Some of it doesn't translate well to books because it's just too odd. I, for instance, live in the debate group. The mix consists of about fifty people -- seriously, our prom group numbers 30 -- but you can narrow it down to ten or fifteen of my particular 'people'. We go camping in back yards because we're too lazy to go further, but we like the out doors. We make a lot of mix cds and we go to a lot of movies and the boys play a lot of Frisbee. We're known in the school as the debate kids, and known by the characteristic of being snarky, cynical, and competitive.We spend too much time at the local Sonic, drinking way too much soda. (Except we gave soda up for prom. You don't know how much that hurt.) (I miss cranberry coke desperately.)
All of those things are part of our group. Those translate as our characters. But there are little things that probably wouldn't make much sense in a book. Time at tournaments has made us lose our personal space. It isn't uncommon for people to randomly bite someone else on the shoulder or wrist -- and by bite, I really do mean bite (I know, it really is weird). We joke to the point of meanness and get in trouble for talking a lot. (I am a senior, dangit, and still having my seat moved by my teachers. It's incredibly obnoxious.) (But then, I guess I am too.) Those things don't really translate as well. If I were writing a book and using us as characters, those little things wouldn't make sense to put in.

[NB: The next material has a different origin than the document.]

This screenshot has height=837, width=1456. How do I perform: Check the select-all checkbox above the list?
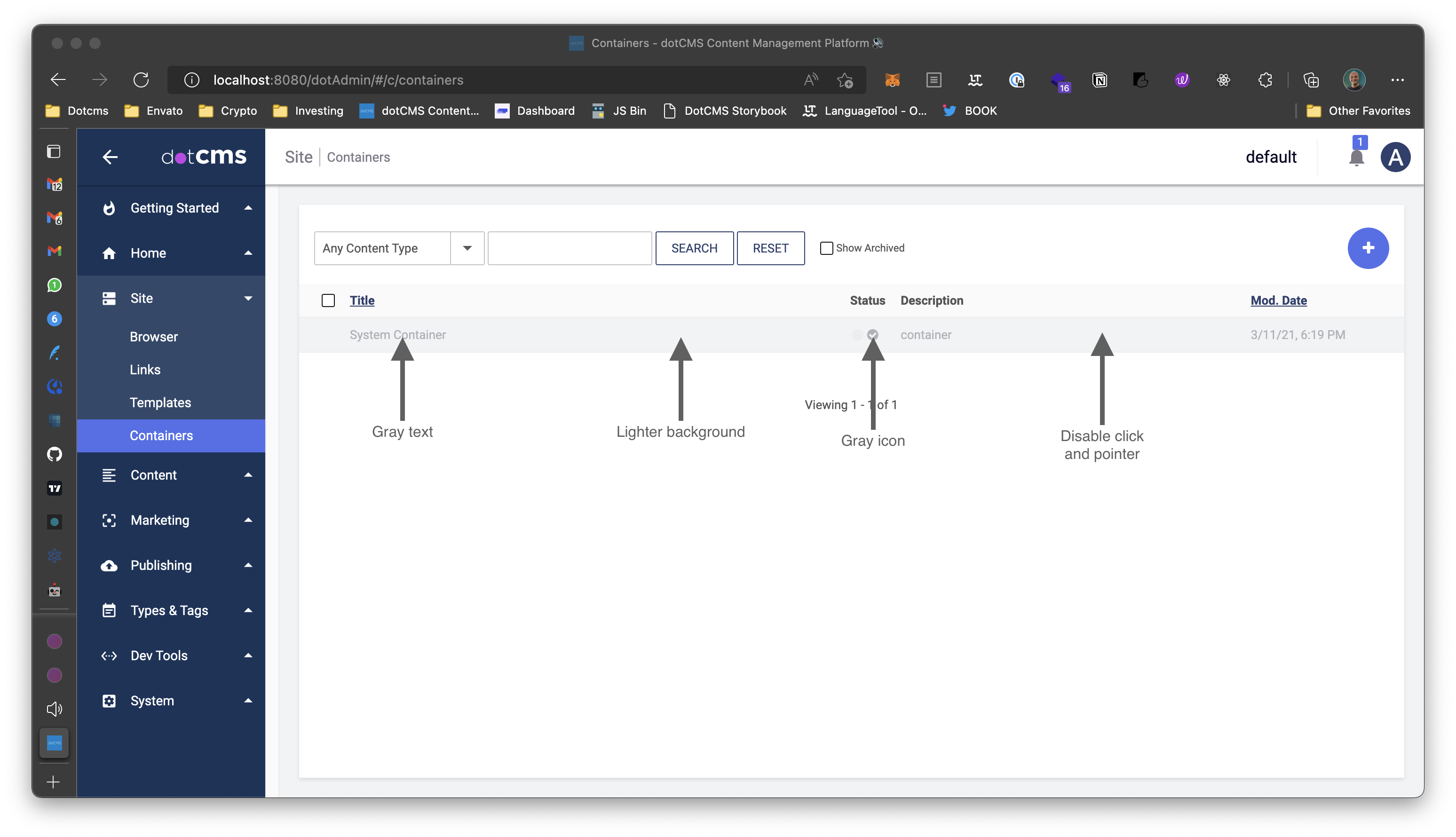[328, 300]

It's interesting to me. I've been reading a lot lately -- I took a class called Appreciation of Literature this semester and all it consists of is reading and reviewing books -- and the difference between strong and weak characters comes in the details. I have the bad habit of looking at my friends and thinking of them in terms of a character. One of my best friends has bright hair and a bright laugh; another will either end up an incredibly successful engineer or a freaking crazy mob boss. It's fascinating to wonder about authors and their characters. Even if we don't mean to, I think we pull from our friends. Things that are said, jokes that are made. Nervous habits. I was reading something I wrote for Alpha last year and noticed just how many of my characters ran hands through their hair, or twisting their hair, or pulling at it, when they were upset or thinking or nervous. When I watch my friends, I see the same movement. It's a stress thing, I think, and in debate, that's one of the few nervous ticks you'll see demonstrated time and time again in hallways.
The other most recent notice of good characters comes by Hunger Games. Even in the movie, the characters has things about them that make them breathe. When watching the movie, you can
ignore everything else and realize just how freaking adorable Josh Hutcherson is see Peeta or Cinna or Rue or Haymitch and realize just how good Suzanne Collins' characters are.
I don't know. It's interesting to think about.
Anyway. More later. And for now, go watch Hunger Games.